Data engineering project with web scraping and API calls using MySQL, Pandas, and Google Cloud.
Gans is a fictional company providing electric scooters for rent. To distribute their scooters for customers efficiently, they need data about the cities of operation, such as population, weather forecast and flight arrival times from nearby airports.
The goal of this project is to establish a data engineering pipeline in the cloud (Google Cloud Platform). Information is collected using web scraping and API calls and continuously updated via cloud scheduling.
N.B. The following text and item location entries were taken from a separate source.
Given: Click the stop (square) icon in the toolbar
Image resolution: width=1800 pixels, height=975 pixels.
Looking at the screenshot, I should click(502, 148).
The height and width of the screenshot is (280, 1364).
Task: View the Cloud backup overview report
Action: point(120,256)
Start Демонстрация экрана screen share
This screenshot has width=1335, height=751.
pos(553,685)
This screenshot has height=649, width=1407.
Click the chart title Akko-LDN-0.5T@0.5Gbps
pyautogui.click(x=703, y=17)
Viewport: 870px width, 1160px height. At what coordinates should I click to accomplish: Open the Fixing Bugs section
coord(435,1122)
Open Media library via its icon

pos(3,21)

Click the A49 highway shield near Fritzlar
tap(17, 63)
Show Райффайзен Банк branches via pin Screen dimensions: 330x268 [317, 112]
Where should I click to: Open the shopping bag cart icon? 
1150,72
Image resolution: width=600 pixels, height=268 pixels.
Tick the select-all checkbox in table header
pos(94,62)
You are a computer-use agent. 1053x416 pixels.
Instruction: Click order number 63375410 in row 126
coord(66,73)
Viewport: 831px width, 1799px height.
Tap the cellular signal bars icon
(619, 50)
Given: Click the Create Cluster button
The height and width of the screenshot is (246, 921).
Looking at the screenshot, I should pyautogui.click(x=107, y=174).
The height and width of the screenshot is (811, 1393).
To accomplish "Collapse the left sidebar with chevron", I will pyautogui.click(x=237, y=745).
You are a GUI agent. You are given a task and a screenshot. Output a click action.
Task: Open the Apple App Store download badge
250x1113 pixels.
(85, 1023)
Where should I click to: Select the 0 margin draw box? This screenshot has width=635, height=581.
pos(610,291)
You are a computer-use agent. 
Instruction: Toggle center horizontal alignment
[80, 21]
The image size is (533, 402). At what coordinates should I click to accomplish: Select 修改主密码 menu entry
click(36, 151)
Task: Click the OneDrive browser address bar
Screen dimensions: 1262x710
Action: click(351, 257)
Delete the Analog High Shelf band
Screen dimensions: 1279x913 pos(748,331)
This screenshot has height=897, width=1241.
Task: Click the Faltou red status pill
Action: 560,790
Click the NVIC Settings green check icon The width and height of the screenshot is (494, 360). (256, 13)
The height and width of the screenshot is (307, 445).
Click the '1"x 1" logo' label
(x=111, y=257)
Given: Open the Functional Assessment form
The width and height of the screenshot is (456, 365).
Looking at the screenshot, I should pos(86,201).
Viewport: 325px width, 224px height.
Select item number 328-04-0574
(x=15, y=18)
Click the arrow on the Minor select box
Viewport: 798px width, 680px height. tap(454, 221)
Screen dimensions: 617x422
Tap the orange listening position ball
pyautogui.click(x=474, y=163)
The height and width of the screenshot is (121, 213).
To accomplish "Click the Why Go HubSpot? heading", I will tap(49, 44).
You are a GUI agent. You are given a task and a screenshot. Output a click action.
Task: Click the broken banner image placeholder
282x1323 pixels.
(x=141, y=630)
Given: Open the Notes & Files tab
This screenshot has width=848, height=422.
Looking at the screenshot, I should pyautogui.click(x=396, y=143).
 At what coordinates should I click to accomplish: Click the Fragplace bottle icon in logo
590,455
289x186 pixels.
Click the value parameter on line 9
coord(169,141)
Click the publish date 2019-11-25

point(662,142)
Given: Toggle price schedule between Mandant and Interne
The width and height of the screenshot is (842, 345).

A set of tables in a relational cloud SQL instance serve the data to be always accessible and up-to-date data.
To accomplish these tasks, I have compiled the following resources for this project.
-
A Python package for implementing the pipeline in this repository
-
A technical documentation describing the Python package and its setup locally and in the cloud
-
An article on about establishing a Data Engineering project on the Google Cloud Platform
-
Setup local MySQL database
Tools: MySQL Workbench, Python, SQLAlchemy, mysql-connector-python -
Collect static data of cities and airports using web scraping
Tools: Python, Pandas, BeautifulSoup -
Collect dynamic data of weather and flights using web API calls
Tools: Python, Pandas, Requests -
Implement a pipeline locally
Tools: Python, functions-framework -
Deploy the pipeline on Google Cloud Platform
Tools (Google Cloud Services): Cloud Functions, SQL, Cloud scheduler, Secret Manager -
Document the findings by writing an article
Tools: Medium.com -
Write a technical documentation of the implementation
Tools: MkDocs
- MySQL Workbench
- Pandas
- BeautifulSoup
- Requests
- RapidAPI
- Google Cloud Services
- MkDocs
- GitHub Pages
- Medium.com
Running the Python pipeline the first time fully creates the following SQL schema automatically.
├── pipeline <- Source code of the Python package
│ │
│ ├── database.py <- Database class as user interface for all operations
│ │
│ ├── create_database.sql <- SQL script for creating the database structure
│ │
│ ├── cities.py <- Internal functions for collecting static data using web scraping
│ ├── airports.py
│ │
│ ├── weather.py <- Internal functions for collecting dynamic data using APIs
│ └── flights.py
│
├── docs <- MkDocs documentation of the Python package 'pipeline'
│
├── requirements.txt <- Dependencies for reproducing the pipeline environment
│
├── example.env <- Environment variables for sensitive data
│
└── main.py <- Google Cloud Functions script